Sé que, a pesar de tratar de mostrar siempre una simulación de sonrisa, contar chistes de pésima calidad, para volver más ameno el rato con quien se detenga a dirigirme la palabra, no soy una persona que se pueda considerar realmente feliz. Todo aquello fue una visión que aún no termino de comprender completamente, aquello era una manifestación de mi yo verdadero. No es el yo que muestro en la calle, en la universidad, en mi trabajo, a mis pocos conocidos o a los familiares que aún me quedan con vida. Es el yo que existe y habita por debajo de mi piel. La sombra de aquello que he intentado sepultar durante mucho tiempo y tal parece ser que he fracasado en cumplir dicha misión.
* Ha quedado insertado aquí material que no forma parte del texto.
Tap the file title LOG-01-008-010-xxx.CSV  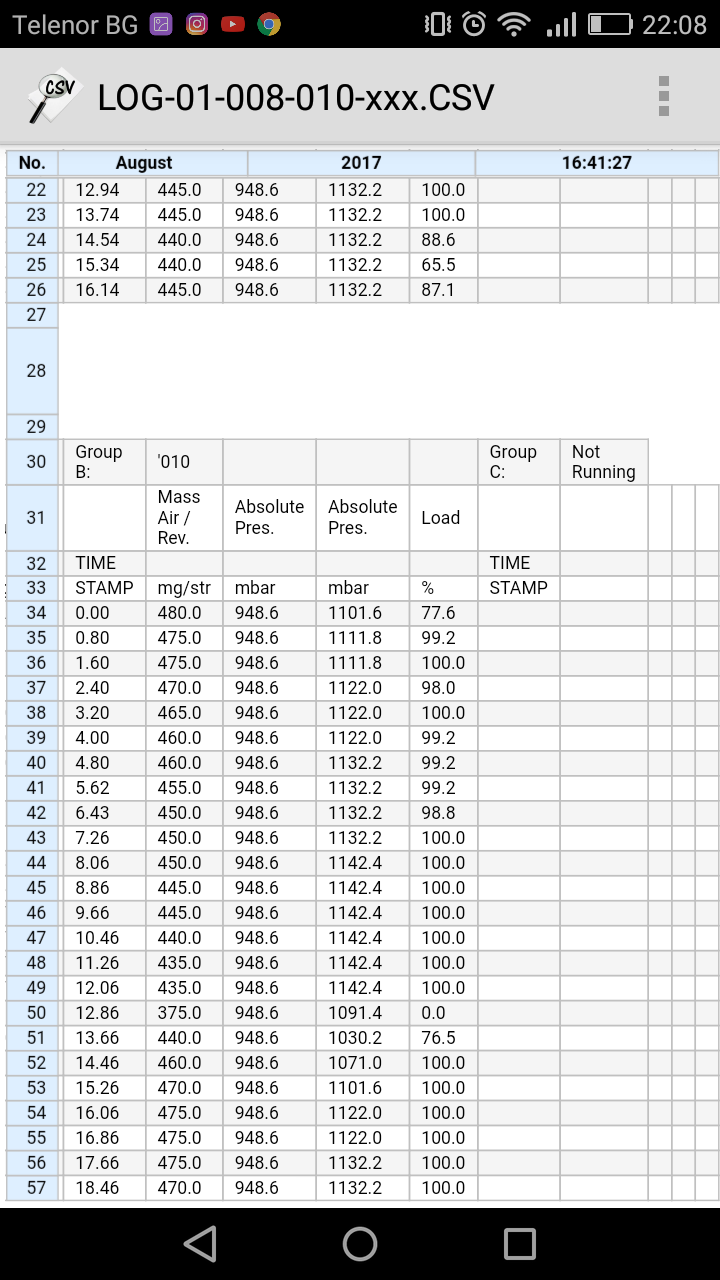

Lúgubre imagen de un reo siempre deseoso de escapar de la prisión en la que he tratado de mantenerlo encerrado. No era más que la manifestación más pura de los sentimientos que albergan mi corazón y mi alma, mi esencia y naturaleza. Aquello que anhelo profundamente, más que el amor de una mujer o el consejo de un amigo. Es la materialización onírica de aquello que añoro todos los días desde que me fue otorgado el uso de razón y aprendizaje a la par de mi memoria. Tal vez esté en lo correcto, o tal vez sea momento de hacer a un lado las prisas a las que te obliga el vivir en una gran ciudad y retirarme a vivir tranquilamente en el campo o un bosque, por el cual no pasen vías del tren, por obvias razones.
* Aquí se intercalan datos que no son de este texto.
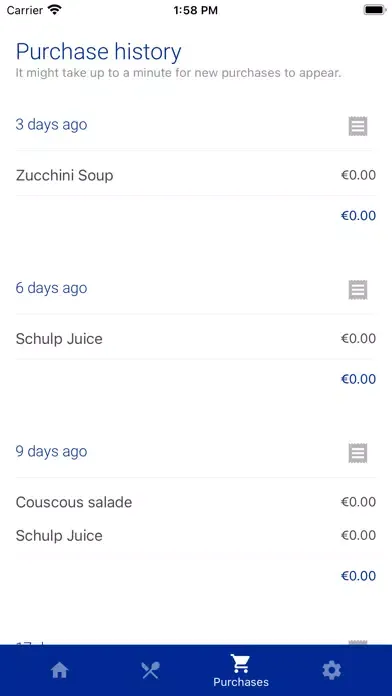Tap the 6 days ago date header

pyautogui.click(x=51, y=288)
 Aún me falta mucho por saber, por entender y por aprender sobre el verdadero significado de mi existencia, si ha valido la pena o no, y si ha tenido algún sentido o valor. Mi estimado lector, lectora, amigo, amiga, conocido, conocida, desconocido o desconocida. No espero que entienda usted el significado de lo acá relatado ya que sería como esperar que pueda lograr entender la forma en la que me siento o la forma en la que pienso, más si espero que haya leído mi relato hasta el final y le agradezco que me permita hacer parte de su propia memoria, de ser posible de su alma, ya que una vez este texto sea entregado a usted de forma impresa es muy probable que ya no camine yo en el mundo de los vivos. Ese mundo se lo dejo a usted, y con mi partida deseo que el que usted viva con la mayor de las alegrías, la más pura e inocente felicidad, en mi lugar. Le imploro que por favor se cumpla aquel, mi último deseo. Sepa usted que en este preciso instante tiene en su poder mi última palabra, mi testamento.